Systemic and interstitial photodynamic therapy
Photodynamic therapy (PDT) is one of the most interesting and promising treatment approaches in the therapy of many different cancer diseases. The principle is the stimulation of a light-sensitive substance based on natural chlorophyll (photosensitiser), which is given into the bloodstream intravenously and (or) injected locally into the tumour. The sensitiser binds to any type of tumour cell in the organism with very high specificity. After stimulation with (laser) light, these are destroyed through the formation of active oxygen radicals. As a rule, photosensitisers are made up of porphyrin molecules or similar structures and are usually derivatives of haem or chlorophyll. Correspondingly, they are known as haematoporphyrin or chlorin. The most modern and selective photosensitzer at present is Chlorin E 6 from the company Apocare in Bielefeld, Germany, which we use exclusively.
Lately, it is known that traditional chemotherapy means also work as photosensitisers, and are considerably stimulated through light-specific wavelengths. So, chemotherapy can be combined with chlorine therapy in low, non-harmful doses.

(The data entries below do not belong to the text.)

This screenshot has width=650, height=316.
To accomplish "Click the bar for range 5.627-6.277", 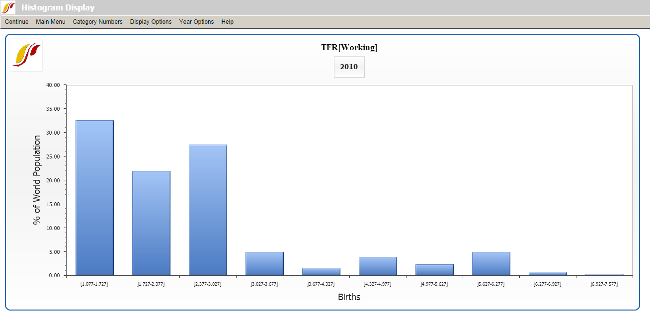I will tap(491, 263).
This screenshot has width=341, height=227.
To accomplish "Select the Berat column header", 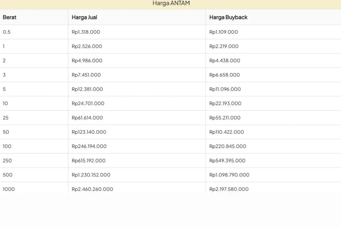I will [10, 17].
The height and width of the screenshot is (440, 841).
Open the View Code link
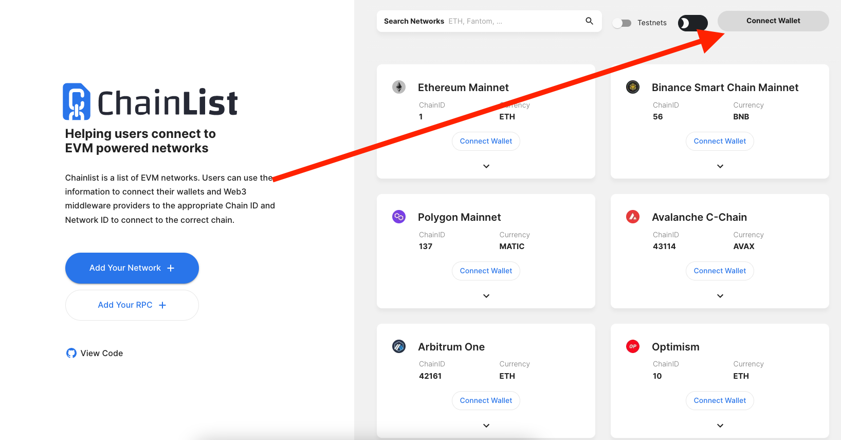(101, 353)

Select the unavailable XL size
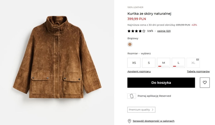click(x=193, y=63)
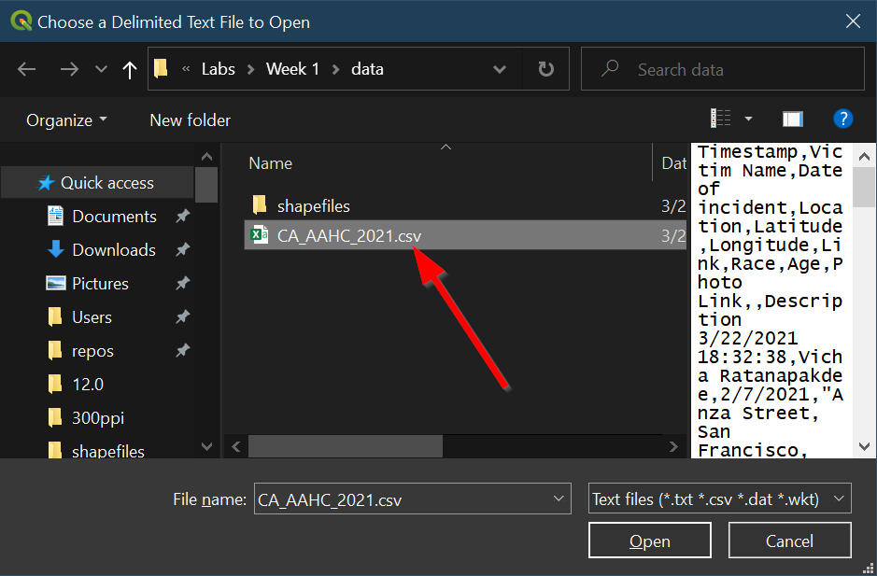877x576 pixels.
Task: Click the Cancel button
Action: 789,541
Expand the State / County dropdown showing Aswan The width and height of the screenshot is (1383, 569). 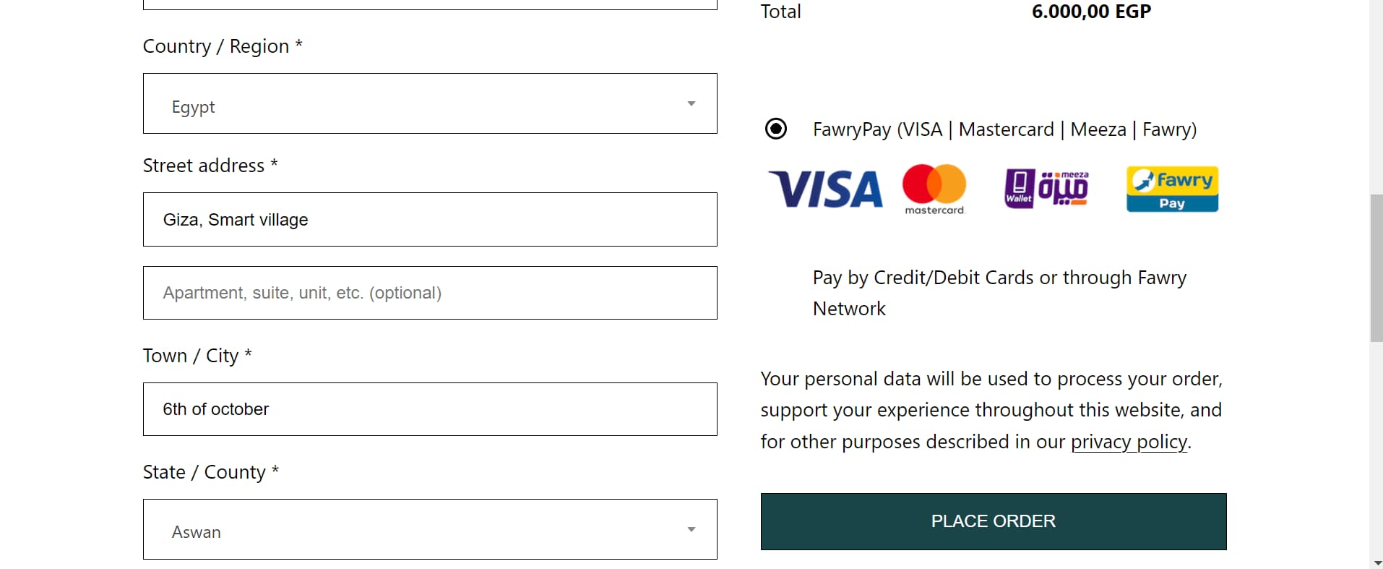coord(430,529)
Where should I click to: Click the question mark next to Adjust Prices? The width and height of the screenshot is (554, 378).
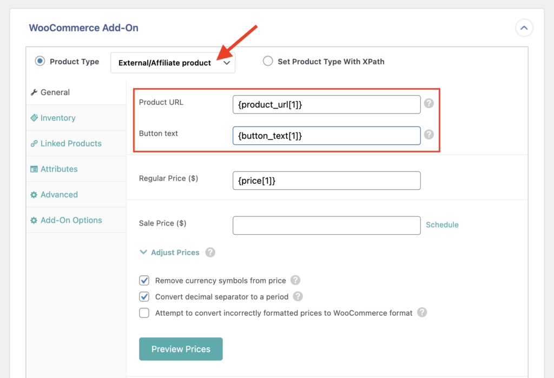coord(210,253)
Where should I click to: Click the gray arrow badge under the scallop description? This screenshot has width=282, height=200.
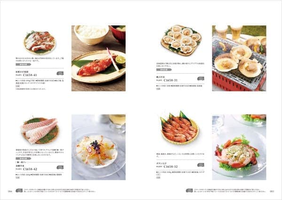[164, 70]
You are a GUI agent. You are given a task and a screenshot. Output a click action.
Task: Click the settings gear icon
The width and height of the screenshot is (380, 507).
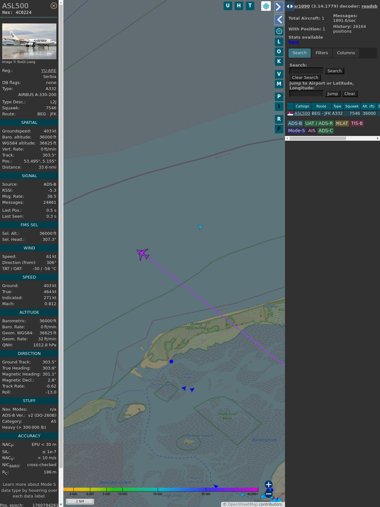click(x=279, y=31)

A particular advantage of the therapy, as opposed to traditional chemotherapy, is that the immune system is not put under stress, but instead is strengthened by the intravenous laser therapy in the after treatment, whereby there is an additional secondary immunisation effect of the photodynamic therapy (PDT-immunisation).
Initially, the sensitiser is infused for 30 minutes and parallel to this, the blood is irradiated with the appropriate absorption wavelength (660 nm red light).
Then follows a 30-minute green laser irradiation session of the blood with simultaneous intravenous oxygen infusion (Oxyven device, Germany), as well as a 30-minute blue laser irradiation session.
For particular tumour diseases, a parallel low-dose chemotherapy is recommended, whereby the chemotherapeutics, such as 5-FU or Cis-Platin, also have a photosensitiser effect and are considerably boosted by the intravenous laser stimulation, despite the low dosage, without putting substantial pressure on the immune system. Here, traditional oncology meets modern low-level laser medicine.
Around 3.5 hours after the chlorin injection, the substance is fully bound to the tumour and this is then locally irradiated externally.
For tumours that are situated deeper, the chlorin can be also injected directly into the tumour (ideally guided by ultrasound) in order to directly irradiate the malign tissue interstitially using a fibre optic catheter. Gastrointestinal tumours (oesophageal, stomach or bowel cancer) can be treated appropriately using an endoscope.
1) Patient with tumour in the stomach area
2) Injection of Chlorin E6 into the blood stream
3) Distribution of Chlorin E6 in the blood stream
4) Accumulation of the Chlorin in the tumour tissue
5) Activation of Chlorin E6 through intravenous and interstitial laser therapy with additional intravenous oxygen therapy.